No que diz respeito às decisões de financiamento, os executivos podem assumir dívidas mais arriscadas que as anteriores, o que implica a elevação da taxa de juros exigida. O detentor do título antigo não terá sua remuneração ampliada, uma vez que os pagamentos de juros e do principal são pré-acordados, embora o seu risco tenha ficado maior, o que leva a redução do preço do título em mercado. Quando a taxa de juros paga a novos credores é superior à paga pelos títulos antigos, tanto acionistas quanto os credores antigos estarão perdendo. Os credores antigos verão seus títulos serem desvalorizados. Já para os acionistas, como a parcela do retorno gerado pelo ativo que é incorporada pelo credor aumenta, haverá redução do fluxo pertencente ao capital próprio, em comparação com aquele observado caso a remuneração dos credores estivesse associada a uma menor taxa.
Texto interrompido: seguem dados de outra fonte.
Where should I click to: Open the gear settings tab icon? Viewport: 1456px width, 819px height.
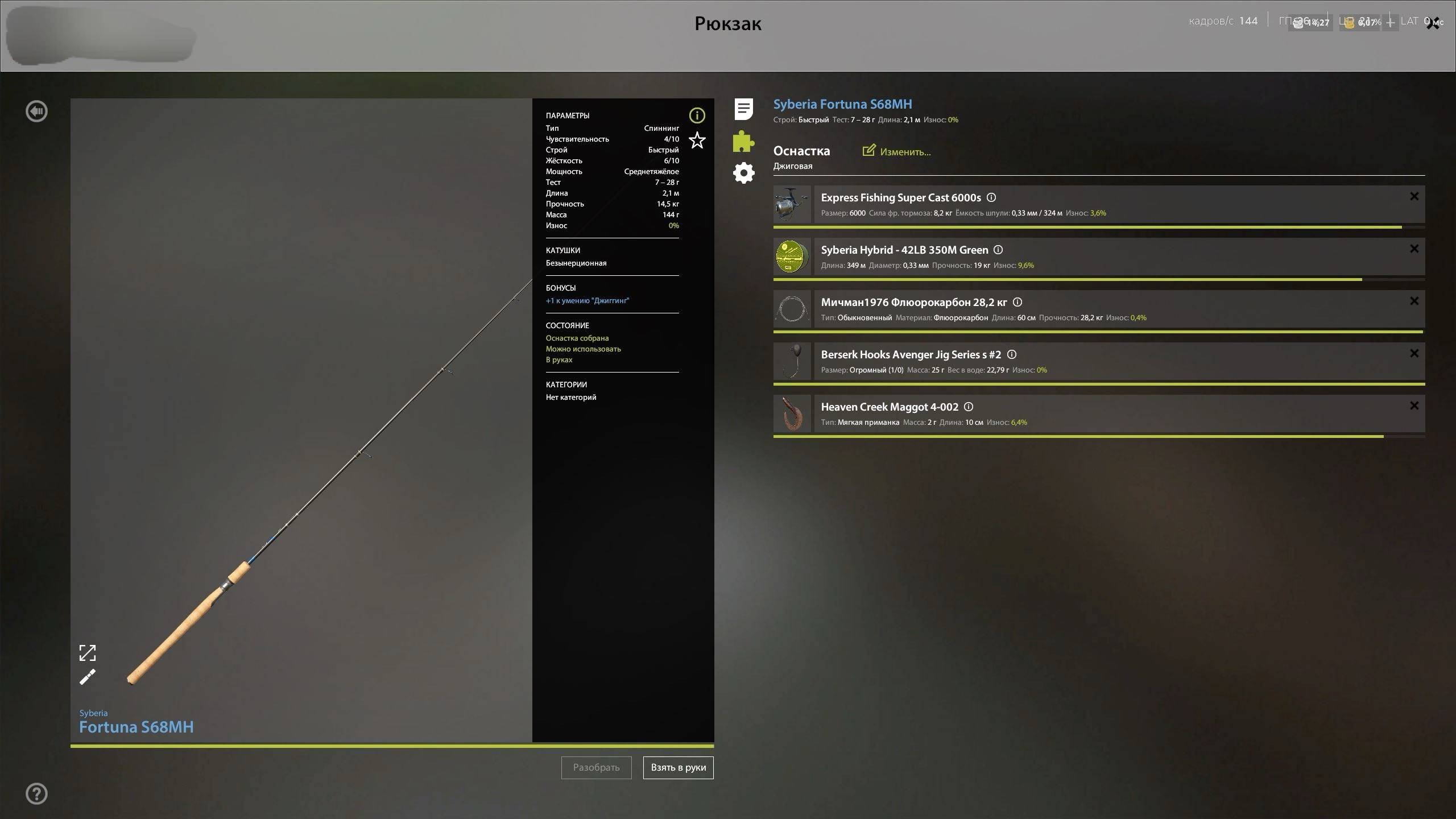743,173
A dívida, mesmo mais cara, pode ainda estar sendo favorável ao acionista em termos de benefícios fiscais, enquanto para o credor representa perda de valor dos títulos cotados nos mercados (de debêntures). De acordo com Cherobim (2008), até o limite dos riscos de falência, os acionistas são favoráveis ao financiamento de bons projetos com capital de terceiros, uma vez que com o mesmo montante de capital próprio consegue-se gerar um lucro maior para o acionista, aumentando assim a rentabilidade das ações.
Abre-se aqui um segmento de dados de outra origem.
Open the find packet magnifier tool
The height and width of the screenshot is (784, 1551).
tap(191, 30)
Com relação às decisões de distribuição de dividendos, na falta de bons projetos de investimentos os executivos podem aproveitar a sobra de caixa para pagar dividendos acima dos esperados, ou até mesmo recomprar ações. Esta redução de liquidez pode comprometer nos períodos seguintes a capacidade de pagamento dos juros. No limite, os executivos podem até pegar dinheiro emprestado adicional com o objetivo de pagar aos acionistas. Neste caso, o valor total da firma ficaria constante. Todavia, o valor da dívida existente declinaria e a da parcela pertencente ao capital próprio aumentaria (Myers, 2001, p.96).

Visto como uma teoria que analisa os conflitos entre acionistas e credores ou entre acionistas e gestores, a teoria da agência é capaz de ter um papel importante na compreensão do nível do endividamento, ainda que esta teoria não tenha o respaldo na literatura como as teorias de trade-off e a de pecking-order possuem. A teoria da agência e as teorias que serão abordadas na próxima seção trazem contribuições relevantes ao debate sobre endividamento, independente de serem identificadas ou não como teorias de estrutura de capital.